*** Opening RECORDS FOR THIS EXERCISE ***

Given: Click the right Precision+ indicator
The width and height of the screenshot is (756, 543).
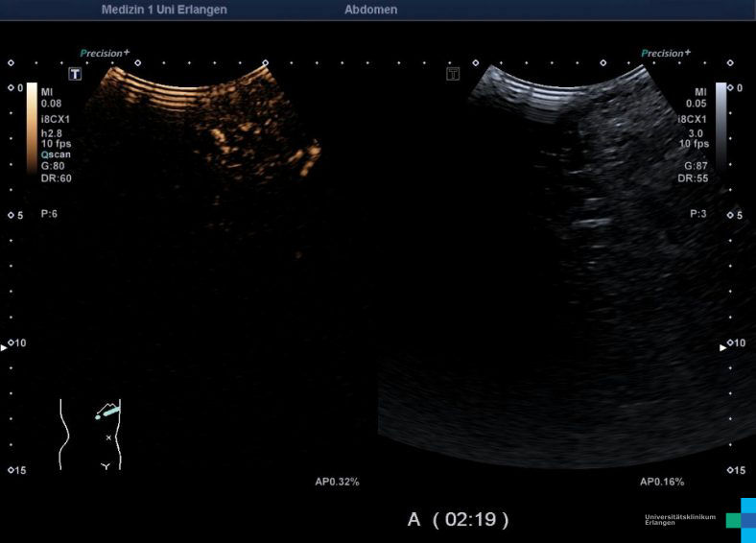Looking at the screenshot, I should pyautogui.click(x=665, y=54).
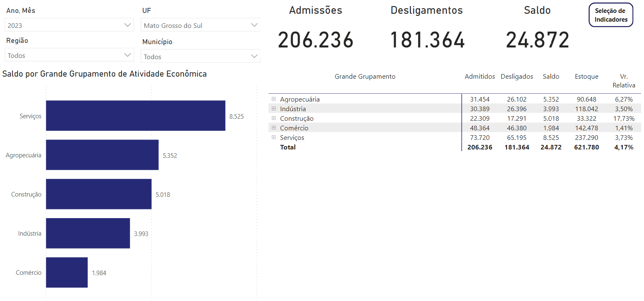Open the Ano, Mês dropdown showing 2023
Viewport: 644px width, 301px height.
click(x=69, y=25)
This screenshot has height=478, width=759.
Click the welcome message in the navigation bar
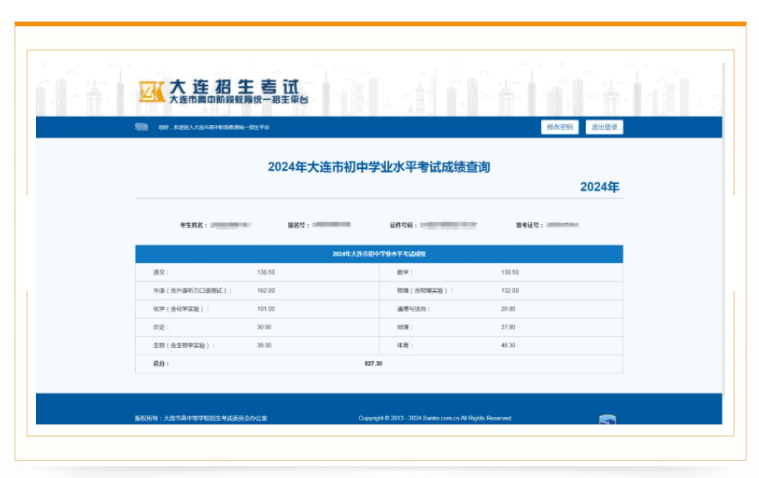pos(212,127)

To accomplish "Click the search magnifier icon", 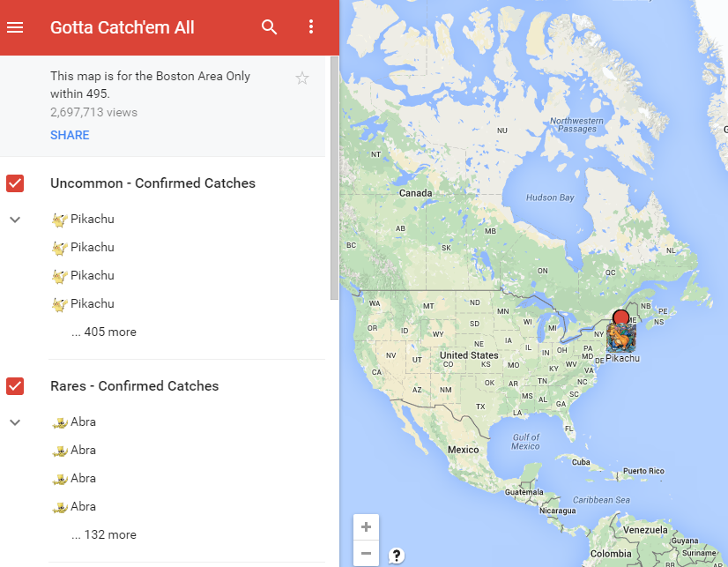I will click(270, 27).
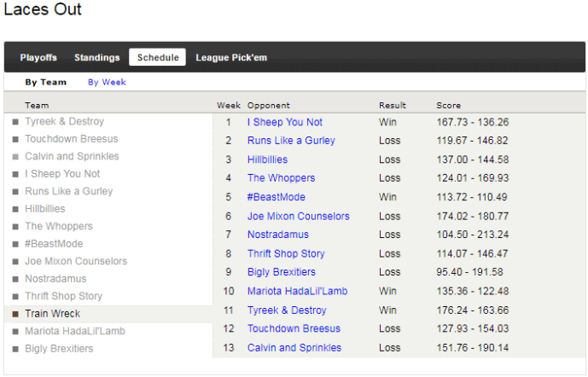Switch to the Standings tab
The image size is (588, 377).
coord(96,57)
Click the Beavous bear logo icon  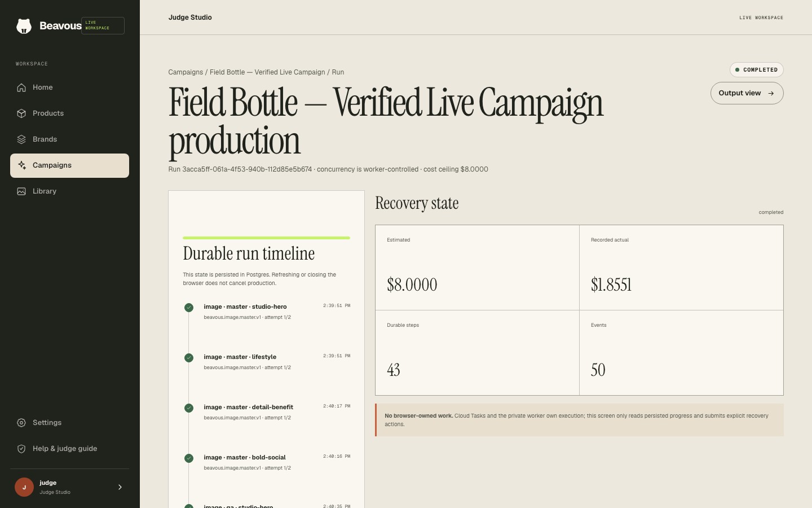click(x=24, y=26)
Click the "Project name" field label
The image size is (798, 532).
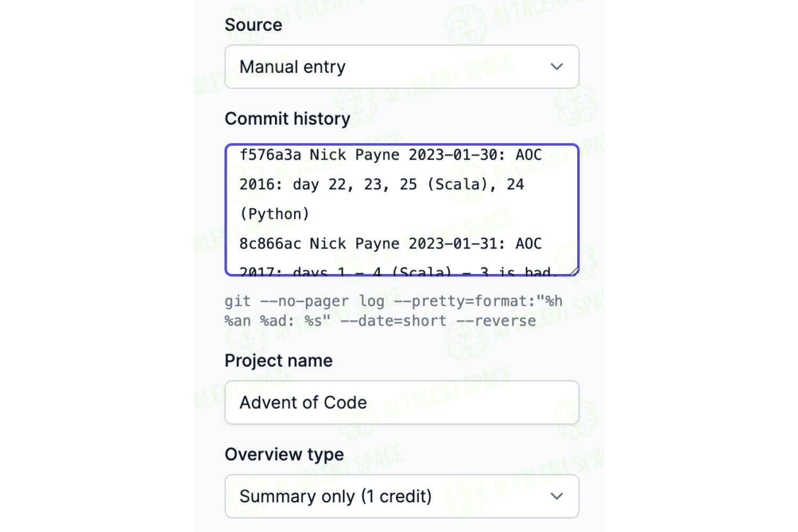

*** Closing RECORDS FOR THIS EXERCISE ***
*** Opening RECORDS FOR THIS EXERCISE ***

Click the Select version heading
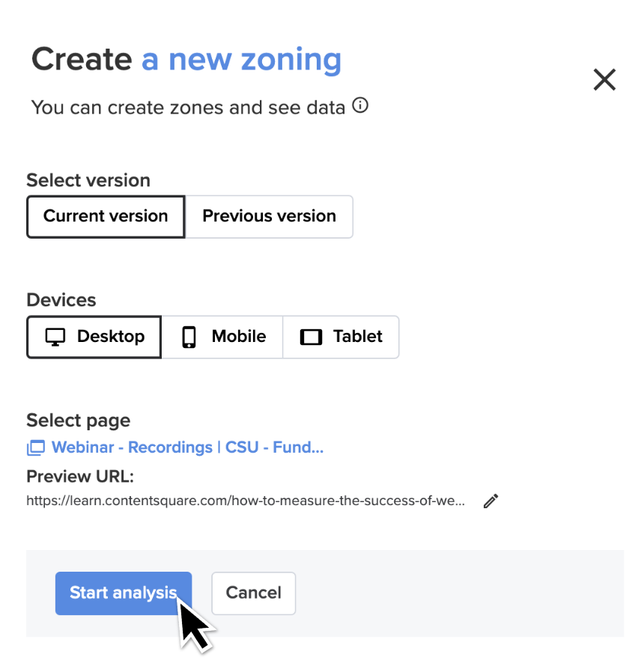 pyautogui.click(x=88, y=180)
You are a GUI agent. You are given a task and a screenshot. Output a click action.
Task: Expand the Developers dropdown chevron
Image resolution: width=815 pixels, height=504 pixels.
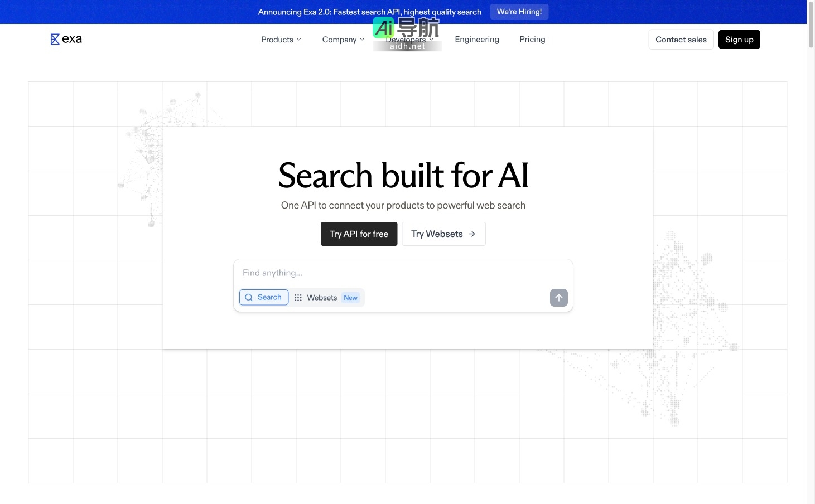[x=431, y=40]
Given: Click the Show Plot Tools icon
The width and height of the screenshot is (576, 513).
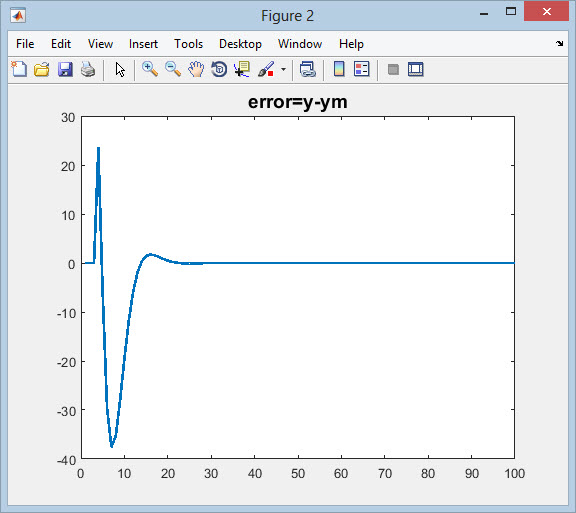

*** Closing RECORDS FOR THIS EXERCISE ***
*** Opening RECORDS FOR THIS EXERCISE ***

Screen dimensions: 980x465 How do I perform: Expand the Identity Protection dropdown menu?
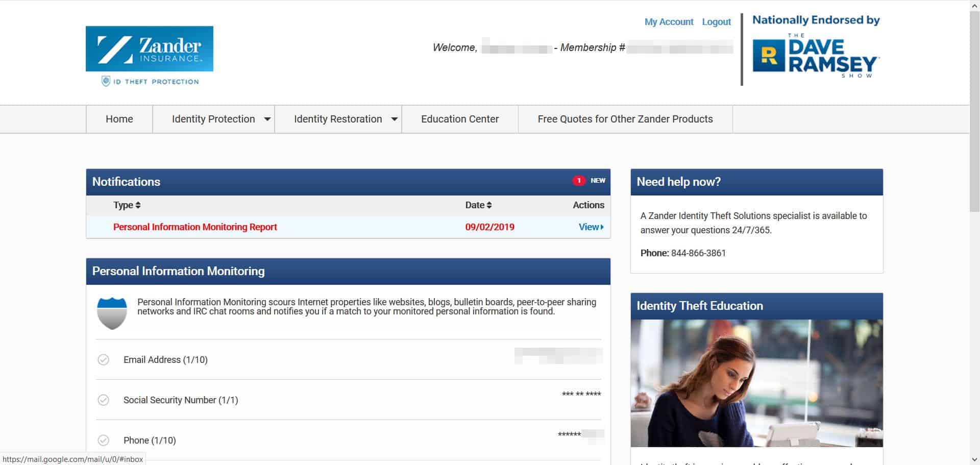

*** Closing RECORDS FOR THIS EXERCISE ***

Set down again, word for word, every line from the one with "You are a GUI" to the one with "The width and height of the screenshot is (576, 513)." in the entries above, and omit the pictures.

• [OUTPUT OF THE EXERCISE]:
You are a GUI agent. You are given a task and a screenshot. Output a click action.
Task: Expand the Developers dropdown chevron
Image resolution: width=815 pixels, height=504 pixels.
[x=431, y=40]
Given: Click the Show Plot Tools icon
The width and height of the screenshot is (576, 513).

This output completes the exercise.